Interview with the sociologist Armin Nassehi
The token politics of "Heimat"

What is meant by "Heimat"? "A place where you can be without having to justify yourself for being there," says the sociologist Armin Nassehi in interview with Klaus Kramer and explains in the process the absurdity of the homeland ministry concept

Why is there so much focus on the term "Heimat" in Germany at the moment?

Armin Nassehi: For several years now, we have been witnessing what could be called the rise of identity politics. That is, the question of where people feel they belong, the question of how you describe your own culture, the question – of course triggered by the refugee crisis – of what is actually German. The question of who belongs to Germany and who doesn't. All that can be subsumed under the term "Heimat", which is why the term is once again back in fashion.

German author Max Frisch deemed the German term "Heimat" as untranslatable. Meanwhile, there has been so much discussion around the term that it's hard to identify a clear definition. Would you currently dare to define "Heimat"?

Nassehi: Chances are that "Heimat" is wherever you can be without having to justify yourself for being there. I think that could serve as an abstract definition of the term. But at the same time, that approach seems to be too simplistic. It's also the word's usage that provides huge scope for all kinds of associations.

By the way, "Heimat" was originally a judicial term. It denoted the place where you were born, or your official address. The word then came to be highly romanticised, giving a lot of room for all kinds of interpretation, including "Heimatlosigkeitsgefuhl", a metaphysical term denoting the feeling of being lost in nowhere – another untranslatable idea that seems to be limited to the German language. But as a sociologist, I would say that "Heimat" denotes a place where you don't need to legitimise yourself, due to the fact you're there.

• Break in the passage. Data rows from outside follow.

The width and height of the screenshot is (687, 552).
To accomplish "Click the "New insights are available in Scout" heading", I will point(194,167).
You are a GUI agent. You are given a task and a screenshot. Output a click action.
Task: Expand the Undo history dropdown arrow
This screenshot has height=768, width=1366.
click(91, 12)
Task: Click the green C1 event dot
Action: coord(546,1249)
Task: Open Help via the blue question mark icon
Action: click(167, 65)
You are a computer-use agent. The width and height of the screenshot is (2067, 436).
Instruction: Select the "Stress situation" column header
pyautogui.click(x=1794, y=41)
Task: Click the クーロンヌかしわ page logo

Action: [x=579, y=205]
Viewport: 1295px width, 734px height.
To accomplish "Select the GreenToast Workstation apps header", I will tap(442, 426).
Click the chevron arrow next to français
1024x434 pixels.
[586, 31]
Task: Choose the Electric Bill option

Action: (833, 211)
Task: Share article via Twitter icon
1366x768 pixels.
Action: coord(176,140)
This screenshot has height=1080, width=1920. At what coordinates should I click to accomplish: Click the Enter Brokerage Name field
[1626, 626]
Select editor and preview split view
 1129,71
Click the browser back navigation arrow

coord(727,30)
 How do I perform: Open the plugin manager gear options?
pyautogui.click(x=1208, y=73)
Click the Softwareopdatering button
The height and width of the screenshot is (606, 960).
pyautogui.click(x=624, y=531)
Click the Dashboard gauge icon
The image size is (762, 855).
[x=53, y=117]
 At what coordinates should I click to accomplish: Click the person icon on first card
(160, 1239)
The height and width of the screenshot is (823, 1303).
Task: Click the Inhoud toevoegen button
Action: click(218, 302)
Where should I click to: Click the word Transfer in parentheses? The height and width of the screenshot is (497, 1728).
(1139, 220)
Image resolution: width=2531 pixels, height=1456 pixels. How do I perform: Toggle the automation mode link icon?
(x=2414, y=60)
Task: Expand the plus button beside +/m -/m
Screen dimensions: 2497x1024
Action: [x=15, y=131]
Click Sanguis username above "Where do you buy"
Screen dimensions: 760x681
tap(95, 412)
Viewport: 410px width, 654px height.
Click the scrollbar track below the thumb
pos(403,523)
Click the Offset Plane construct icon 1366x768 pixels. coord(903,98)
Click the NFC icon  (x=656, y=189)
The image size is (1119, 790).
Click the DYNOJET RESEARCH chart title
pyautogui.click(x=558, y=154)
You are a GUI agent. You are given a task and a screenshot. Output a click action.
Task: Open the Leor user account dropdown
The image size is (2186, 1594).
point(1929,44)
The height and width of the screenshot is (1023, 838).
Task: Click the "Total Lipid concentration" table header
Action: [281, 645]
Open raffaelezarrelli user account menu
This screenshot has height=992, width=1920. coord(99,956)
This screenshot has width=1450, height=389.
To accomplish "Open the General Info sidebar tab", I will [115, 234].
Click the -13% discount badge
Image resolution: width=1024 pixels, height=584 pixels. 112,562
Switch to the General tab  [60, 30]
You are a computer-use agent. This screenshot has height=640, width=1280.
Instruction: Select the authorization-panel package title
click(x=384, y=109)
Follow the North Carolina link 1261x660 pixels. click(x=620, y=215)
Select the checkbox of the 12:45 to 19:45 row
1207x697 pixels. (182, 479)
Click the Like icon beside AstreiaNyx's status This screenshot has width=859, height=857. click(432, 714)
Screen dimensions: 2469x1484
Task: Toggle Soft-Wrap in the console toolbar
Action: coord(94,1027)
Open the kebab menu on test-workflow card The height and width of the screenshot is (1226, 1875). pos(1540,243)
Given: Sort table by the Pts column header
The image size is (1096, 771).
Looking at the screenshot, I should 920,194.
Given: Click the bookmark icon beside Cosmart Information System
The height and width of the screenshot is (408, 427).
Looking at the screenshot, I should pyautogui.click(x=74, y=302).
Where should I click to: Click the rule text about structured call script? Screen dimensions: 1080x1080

It is, of course, quite vague. It could be the place where you've always lived. But it also includes people who once came from elsewhere, but who nevertheless can rightfully claim that they belong there without anyone arguing with them about it. In other words, claiming your "Heimat" also means that others recognise your right to it.

German-Swiss border at Weil am Rhein (photo: dpa/picture-alliance)
The German term "Heimat", or "homeland" as it's very roughly translated into English, became a hotly debated topic in 2015 when hundreds of thousands of refugees fled to Germany. Despite its Nazi-era connotations, citizens discussed the idea of "Heimat" at kitchen tables and in pubs, in the media and in politics, asking whether the word stood for xenophobia, or for integration and tolerance. And could Islam find a place in a German "Heimatland"? Indeed, as a consequence of this debate around cultural identity, three Heimat ministries have been created in Germany at the state and federal level

You grew up in Tubingen, Munich, Landshut, Munster and Gelsenkirchen and in Tehran, in Iran. What is "Heimat" for you personally?

Nassehi: I was afraid of that question. For me, it's very difficult to feel connected to a particular location. It's probably the two cities where I have spent most of my life, namely Munich and Munster. But it's very hard to say. To me, it's more something that has to do with the way things smell, with sounds, with music.

I remember certain kinds of music that played a role in my family and that I still listen to today. That's when I feel "Heimat".

What are the consequences of losing one's "Heimat?"

Nassehi: Very often, it results in an idealisation of the former "Heimat" that one had to leave behind. Many people find that – having spent even just a brief period in the U.S. or in Asia – that their sense of being Europeans or Germans intensifies. It is the distance and the experience of being in a foreign country that leads to produces such feelings. In this regard, the "Heimat" concept is a consequence of modernisation and mobility.